Britain was slow to move from the old industries of the first Industrial
Revolution into modern sectors like electrical engineering, which impeded the
adoption of mass-production methods. It also failed to adopt precision machinery
that depended on electricity, which prevented it from producing machined
components for use in assembling typewriters, cash registers, and motor
vehicles. The same story can be told about other new industries like synthetic
chemicals, dyestuffs, and telephony, in all of which Britain failed to establish
a foothold.

The rise of new economic powers with lower costs made employment loss in old
industries like textiles, iron and steel, and shipbuilding inevitable. But
Britain’s signal failure was in not replacing these old 19th-century industries
with new 20th-century successors.

Is America doomed to the same fate? Answering this question requires
understanding the reasons behind Britain’s lack of technological
progressiveness. One popular explanation is a culture that denigrated industry
and entrepreneurship. Over the long course of British modernization, the
industrial classes were absorbed into the establishment. From the mid-19th
century, the best minds went into politics, not business. Enterprise managers
promoted from the shop floor were, it is said, second rate.

Now we supposedly see a similar problem in the US. In the words of David Brooks
of The New York Times: "After decades of affluence, the US has drifted away from
the hardheaded practical mentality that built the nation’s wealth in the first
place.... America’s brightest minds have been abandoning industry and technical
enterprise in favor of more prestigious but less productive fields like law,
finance, consulting, and nonprofit activism."

In fact, this supposed explanation for British decline has not stood the test of
time. There is no systematic evidence that British managers were inferior.
Indeed, expanding the pool of potential managers beyond the children of a firm’s
founders had precisely the opposite effect. It allowed the cream to rise to the
top.

In today’s America, too, it is hard to find evidence of this purported problem.
Silicon Valley companies do not complain of a dearth of talented managers. There
is no shortage of new MBAs establishing start-ups or even going to work for auto
companies.

A second popular explanation for British decline focuses on the educational
system. Oxford and Cambridge, established long before the industrial era,
produced eminent philosophers and historians, but too few scientists and
engineers. It is difficult, however, to see how this argument applies to the US,
whose universities remain world leaders, attracting graduate students in science
and engineering from around the world -- many of whom remain in the country.
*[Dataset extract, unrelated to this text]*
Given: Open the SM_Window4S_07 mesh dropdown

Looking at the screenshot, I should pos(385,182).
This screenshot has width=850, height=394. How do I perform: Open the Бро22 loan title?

Still others explain British decline as a function of the financial system.
British banks, having grown up in the early 19th century, when industry’s
capital needs were modest, specialized in financing foreign trade rather than
domestic investment, thereby starving industry of the capital needed to grow.

In fact, actual evidence of any such British bias in favor of foreign over
domestic investment is weak. And, in any case, that history, too, is irrelevant
to the US today, which is on the receiving, not the sending, end of foreign
investment.

A final explanation for Britain’s failure to keep up makes economic policy the
culprit. Britain failed to put in place an effective competition policy. In
response to the collapse of demand in 1929, it erected high tariff walls.
Sheltered from foreign competition, industry grew fat and lazy. After WWII,
repeated shifts between Labour and Conservative governments led to stop-go
policies that heightened uncertainty and created chronic financial problems.

Herein lies the most convincing explanation for British decline. The country
failed to develop a coherent policy response to the financial crisis of the
1930s.

Its political parties, rather than working together to address pressing economic
problems, remained at each other’s throats. The country turned inward. Its
politics grew fractious, its policies erratic, and its finances increasingly
unstable.

In short, Britain’s was a political, not an economic, failure. And that history,
unfortunately, is all too pertinent to America’s fate.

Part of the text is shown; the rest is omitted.